Do żadnego innego zespołu nie pasuje określenie "kultowy" tak bardzo jak do The Doors. Piosenki grupy wciąż wzbudzają zachwyt coraz to młodszych pokoleń słuchaczy, zafascynowanych postacią lidera grupy Jima Morrisona.
Za jego artystyczny testament uchodzi niedawno wznowiony album "L.A. Woman", który swoją premierę miał pod koniec 1971 roku, wkrótce po tragicznej śmierci wokalisty. Po kilku słabszych płytach The Doors jeszcze raz wznieśli się na wyżyny. Przypływem muzycznego geniuszu był utwór "Riders On The Storm", z metalicznie brzmiącą gitarą, frapującymi efektami burzy i natchnioną solówką fortepianu elektrycznego.

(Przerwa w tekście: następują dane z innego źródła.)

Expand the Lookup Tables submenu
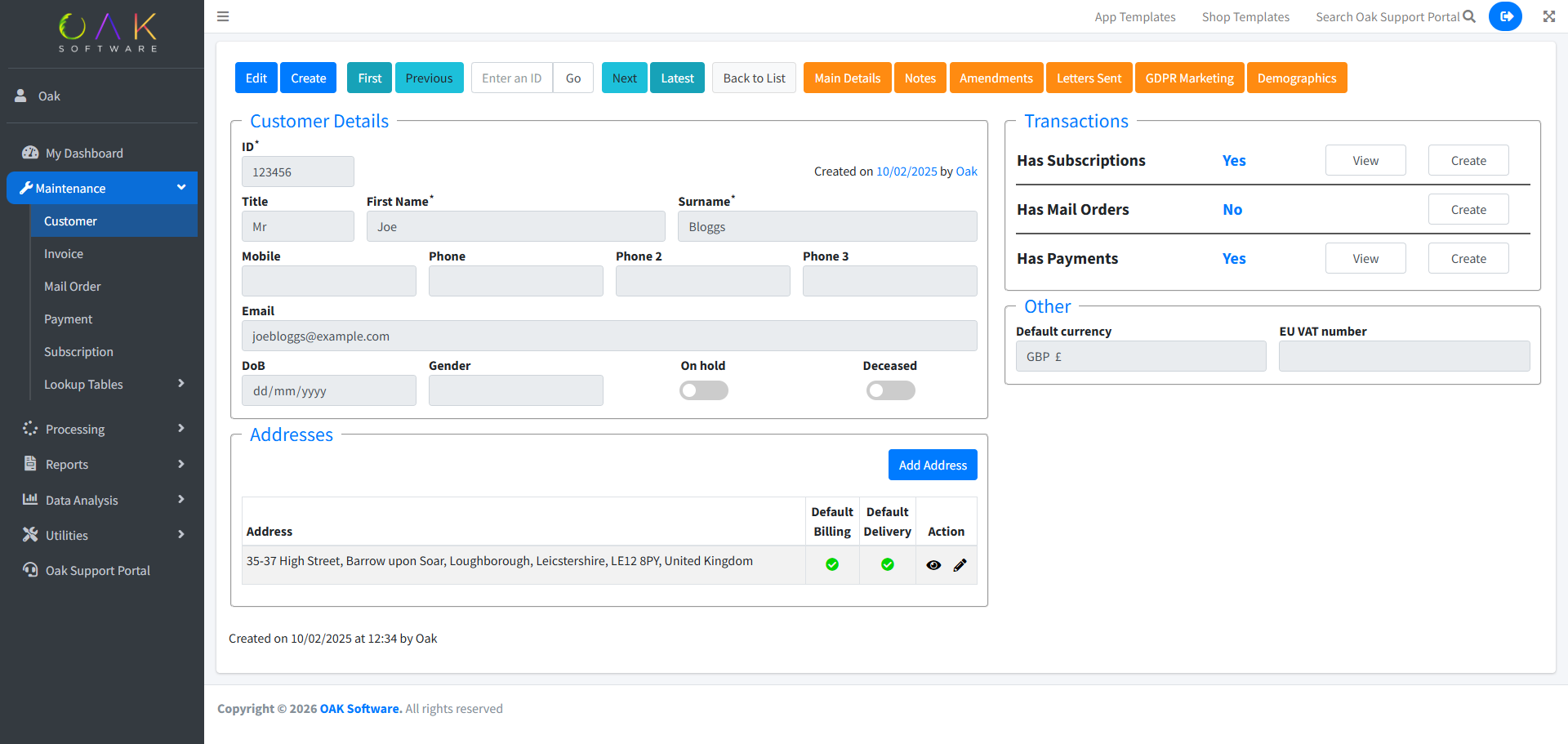This screenshot has height=744, width=1568. [x=181, y=384]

Nie mniej ciekawy jest utwór tytułowy, nawiązujący do pierwotnych rock’n’rollowych numerów Chucka Berry’ego. "Been Down So Long", a przede wszystkim "Crawling King Snake" Johna Lee Hookera świadczyły o powrocie do bluesowych korzeni.

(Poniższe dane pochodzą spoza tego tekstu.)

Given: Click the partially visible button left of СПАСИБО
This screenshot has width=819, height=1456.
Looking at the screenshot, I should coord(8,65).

Na pamięć zasługują także przebojowy "Love Her Madly" i urokliwy "Hyacinth House" z cytatem z "Poloneza As-dur" Chopina. Na dodatkowym dysku fani dostają niepublikowaną dotąd piosenkę "She Smells So Nice", bluesowy standard "Rock Me" i robocze wersje piosenek, przeplatane rozmowami muzyków w studiu.